■ **Exercise text**
* * *

- Born: Ulf Håkan Olsson 19 December 1951 Höör, Sweden
- Died: 10 January 2010 (aged 58) Sundsvall, Sweden
- Cause of death: Suicide by hanging
- Other name: Helén man
- Known for: Murder of Helén Nilsson and Jannica Ekblad
- Criminal penalty: Institutional psychiatric care
- Time at large: 15 years, 96 days

Details
- Victims: 2
- Date: 20 March and 4 August 1989
- Country: Sweden
- Location: Scania
- Date apprehended: 24 June 2004

= Ulf Olsson =

Swedish murderer

Ulf Håkan Olsson (19 December 1951 – 10 January 2010), also known as Helénmannen (lit. 'the Helén man') was a Swedish murderer. He was convicted for the murders of 10-year-old Helén Nilsson and 26-year-old Jannica Ekblad in 1989. Found after a DNA test in 2004 (a test series including 28 other men), Olsson was convicted and sentenced to psychiatric care in 2005. Although he was first brought to the attention of the police in 2002, he had been in contact with two different police officers through anonymous letters and phone calls since only a couple of months after the murders. The investigation is the second-largest in Swedish history, only surpassed by the investigation of the 1986 assassination of Swedish prime minister Olof Palme.

==Early life==
Olsson was born on 19 December 1951 in Höör, Malmöhus County, Sweden.

* * *

■ **Information shown**

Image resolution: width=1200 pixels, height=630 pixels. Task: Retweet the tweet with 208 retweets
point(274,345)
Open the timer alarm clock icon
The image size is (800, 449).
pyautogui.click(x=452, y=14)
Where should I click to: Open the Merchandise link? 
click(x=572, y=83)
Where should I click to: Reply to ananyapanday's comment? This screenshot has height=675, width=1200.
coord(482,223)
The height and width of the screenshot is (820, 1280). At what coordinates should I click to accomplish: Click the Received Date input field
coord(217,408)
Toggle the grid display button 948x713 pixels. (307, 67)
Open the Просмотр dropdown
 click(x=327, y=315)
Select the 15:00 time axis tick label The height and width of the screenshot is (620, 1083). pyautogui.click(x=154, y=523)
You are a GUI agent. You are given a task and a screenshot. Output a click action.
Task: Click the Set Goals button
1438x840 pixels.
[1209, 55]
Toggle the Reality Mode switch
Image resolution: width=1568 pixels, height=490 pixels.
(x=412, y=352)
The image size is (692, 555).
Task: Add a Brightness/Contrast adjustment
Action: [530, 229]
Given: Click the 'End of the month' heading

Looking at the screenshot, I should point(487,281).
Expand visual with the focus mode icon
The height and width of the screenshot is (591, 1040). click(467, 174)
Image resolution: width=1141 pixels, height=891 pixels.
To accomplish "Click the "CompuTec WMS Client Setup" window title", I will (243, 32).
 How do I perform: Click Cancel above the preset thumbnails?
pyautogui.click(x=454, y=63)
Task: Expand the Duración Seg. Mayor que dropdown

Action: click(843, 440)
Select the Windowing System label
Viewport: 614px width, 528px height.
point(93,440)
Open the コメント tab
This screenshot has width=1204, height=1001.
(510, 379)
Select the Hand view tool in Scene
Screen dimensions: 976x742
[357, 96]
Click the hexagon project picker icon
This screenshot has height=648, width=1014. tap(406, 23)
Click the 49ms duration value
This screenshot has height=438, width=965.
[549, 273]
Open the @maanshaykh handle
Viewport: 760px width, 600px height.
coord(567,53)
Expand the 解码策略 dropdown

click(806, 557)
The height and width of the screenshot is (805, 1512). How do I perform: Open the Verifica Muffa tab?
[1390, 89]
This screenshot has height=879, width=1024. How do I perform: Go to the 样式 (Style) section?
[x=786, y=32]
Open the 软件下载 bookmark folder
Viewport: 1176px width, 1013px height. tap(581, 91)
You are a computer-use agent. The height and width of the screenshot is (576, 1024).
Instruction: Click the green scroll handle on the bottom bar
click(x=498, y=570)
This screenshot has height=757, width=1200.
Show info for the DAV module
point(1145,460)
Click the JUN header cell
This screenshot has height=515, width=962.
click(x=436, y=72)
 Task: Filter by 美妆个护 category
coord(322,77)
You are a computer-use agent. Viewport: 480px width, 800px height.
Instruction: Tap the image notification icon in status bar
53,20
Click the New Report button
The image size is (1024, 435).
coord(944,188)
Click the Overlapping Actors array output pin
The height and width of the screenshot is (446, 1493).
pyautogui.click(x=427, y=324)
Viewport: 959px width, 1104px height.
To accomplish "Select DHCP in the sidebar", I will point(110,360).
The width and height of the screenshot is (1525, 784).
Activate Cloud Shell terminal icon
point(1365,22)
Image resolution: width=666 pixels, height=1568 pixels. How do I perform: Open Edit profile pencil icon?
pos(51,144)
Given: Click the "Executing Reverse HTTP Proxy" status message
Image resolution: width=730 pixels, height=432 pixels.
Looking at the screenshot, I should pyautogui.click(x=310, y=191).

* * *

■ **Brief**
Copy out the part of the Ulf Olsson text that opens with the words containing "Ulf Håkan Olsson (19" and closes with "minister Olof Palme.", and change "anonymous letters" to "unsigned letters".

■ **Reply to the exercise**
Ulf Håkan Olsson (19 December 1951 – 10 January 2010), also known as Helénmannen (lit. 'the Helén man') was a Swedish murderer. He was convicted for the murders of 10-year-old Helén Nilsson and 26-year-old Jannica Ekblad in 1989. Found after a DNA test in 2004 (a test series including 28 other men), Olsson was convicted and sentenced to psychiatric care in 2005. Although he was first brought to the attention of the police in 2002, he had been in contact with two different police officers through unsigned letters and phone calls since only a couple of months after the murders. The investigation is the second-largest in Swedish history, only surpassed by the investigation of the 1986 assassination of Swedish prime minister Olof Palme.